お互いに技を掛け合うように、新しい計算を開発して問題を出し合うことが数学の主流だった時代に、なぜそうなるのか証明して論を立てる方向へ舵を切ったのは、おおよそ、オイラー(1707-1783)のあたりからだと考えるといいみたい。

オイラーの無限解析

オイラーの無限解析

20年くらいあとにカントが生まれて、さらに少し後にハイドンとモーツァルトのウィーン古典派の時代になる。啓蒙とかギャラントとか、そんな時代。

たぶんそれは偶然ではないのだろうという気がする。

いや、どうしてそこにこだわるかというと、私自身は、エレガントに証明するのは楽しそうだけれど、計算の技をかけあうだけだと、そのうち(というかすぐに)飽きちゃいそうなのです。

でも、世の中を見ていると、証明とかどうでもいいから、どんどん技をかけてくれ、すごい技で悶絶させてくれ、みたいな欲求のほうが強くて人気がありそうな感じがするんですよね。

何なんですかね。

自然体で白紙の状態から対話しよう、という路線は、おそらく、果てしない技のかけあいに人が飽きたところから始まる。
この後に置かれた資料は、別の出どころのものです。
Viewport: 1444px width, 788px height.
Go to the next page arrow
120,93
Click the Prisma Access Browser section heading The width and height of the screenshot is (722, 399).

そしてバッハは、めちゃくちゃ膨大な量の「計算」をしているけれど、ぎりぎりオイラー以前の人という気がする。

「関数」という発想もなさそうだし……。

今更、「中国」と「江戸」を対決させても、こういう感じの「近代」は出てこないと思うのだけれど……。

昭和の子供だ君たちも

昭和の子供だ君たちも

「共通一次=新人類世代から日本人はバカになった」というのは、もうほとんど老人の繰り言に近くなりつつあるモノの言い方だと思うけれど、でも、そうなのかもしらんぞ。